De très récentes études en 2024 par le Dr C. Lord et son équipe du Muséum national d’Histoire naturelle (2024), en collaboration avec la plateforme SOLEIL (centre français de rayonnement de Synchrotron à Saclay) a permis de mettre en évidence des capacités insoupçonnées des otolithes. En plus de s’intéresser aux éléments désignés précédemment, une attention s’est faite en plus des métaux lourds et le Zinc (Zn). Ce dernier est impliqué dans la croissance des otolithes et les processus de biominéralisation. Une comparaison entre chaque otolithe par paire et entre les différentes paires d’otolithes a été faite. Il en ressort que les informations globales en termes de Sr et de métaux lourds fournies par les deux otolithes d’une paire sont identiques et qu’un otolithe quelconque peut être utilisé pour récupérer de telles données globales. En termes de comptage des incréments de croissance basés sur le soufre, les nombres sont les mêmes entre deux otolithes du même type, mais les paires sagitta/lapillus présentent une différence significative. L’analyse à l’échelle hyperfine de la distribution des éléments révèle qu’un otolithe donné est sous le contrôle de mécanismes de croissance spécifiques, ce qui peut conduire à une incorporation élémentaire hétérogène.
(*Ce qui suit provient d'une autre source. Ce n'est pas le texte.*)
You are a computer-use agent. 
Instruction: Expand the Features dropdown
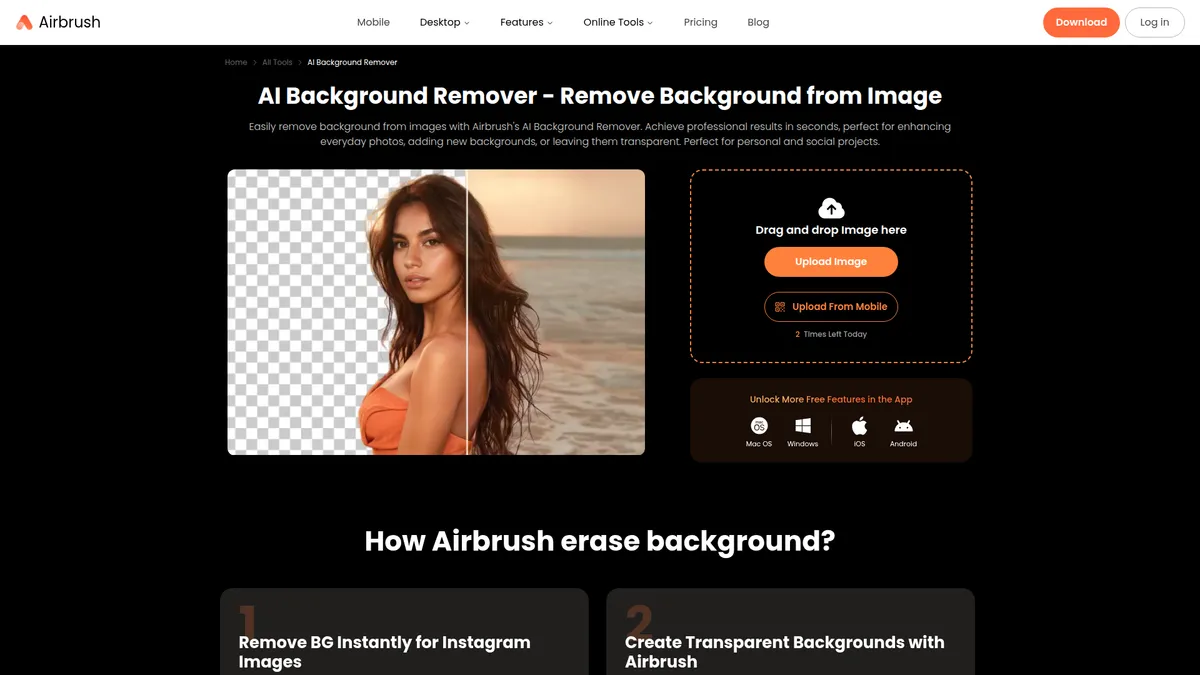(x=525, y=21)
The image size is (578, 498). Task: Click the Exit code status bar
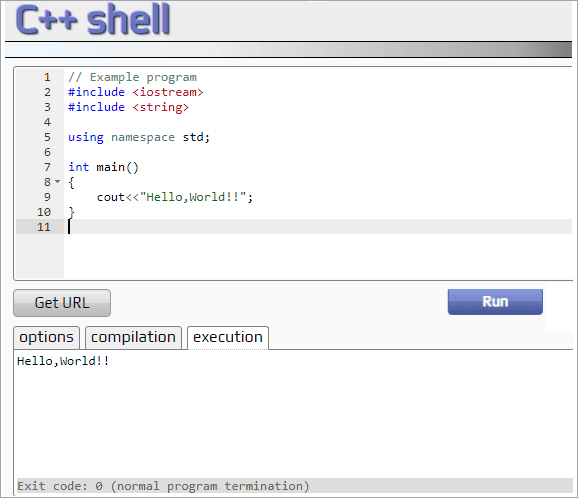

Ces résultats amènent donc à considérer les dynamiques de croissance des otolithes et les processus de biominéralisation dans le cadre d’une perspective en mosaïque fluide, donc un processus de minéralisation d’une structure d’éléments variés et distincts ni figé, ni uniforme mais dynamique et interconnecté.
En outre, il a été mis en évidence qu’une dépression de Ca marquait systématiquement le noyau ; les espèces amphidromes présentaient un enrichissement en Mn au niveau du noyau, et la sagitta se formait une semaine avant l'éclosion. Ces résultats illustrent des processus mécanistiques communs de formation des otolithes. Les signaux de Sr et des métaux lourds dans la zone pré-éclosion ont été comparés à leur signal dans la bordure des otolithes, une zone englobant la signature environnementale adulte en eau douce. Il a été constaté que les signaux de Co et Ni dans les otolithes n'étaient pas liés aux conditions environnementales, mais il serait intéressant d’examiner le Cr comme marqueur de l'environnement de vie précoce. Enfin, il a été mis en évidence d’une hétérogénéité de la distribution du strontium dans les otolithes, à un degré plus élevé que ce qui est généralement admis.
Ces méthodes innovantes et résultats offrent une base solide pour de futurs travaux et perspectives en biologie, écologie et conservation des poissons.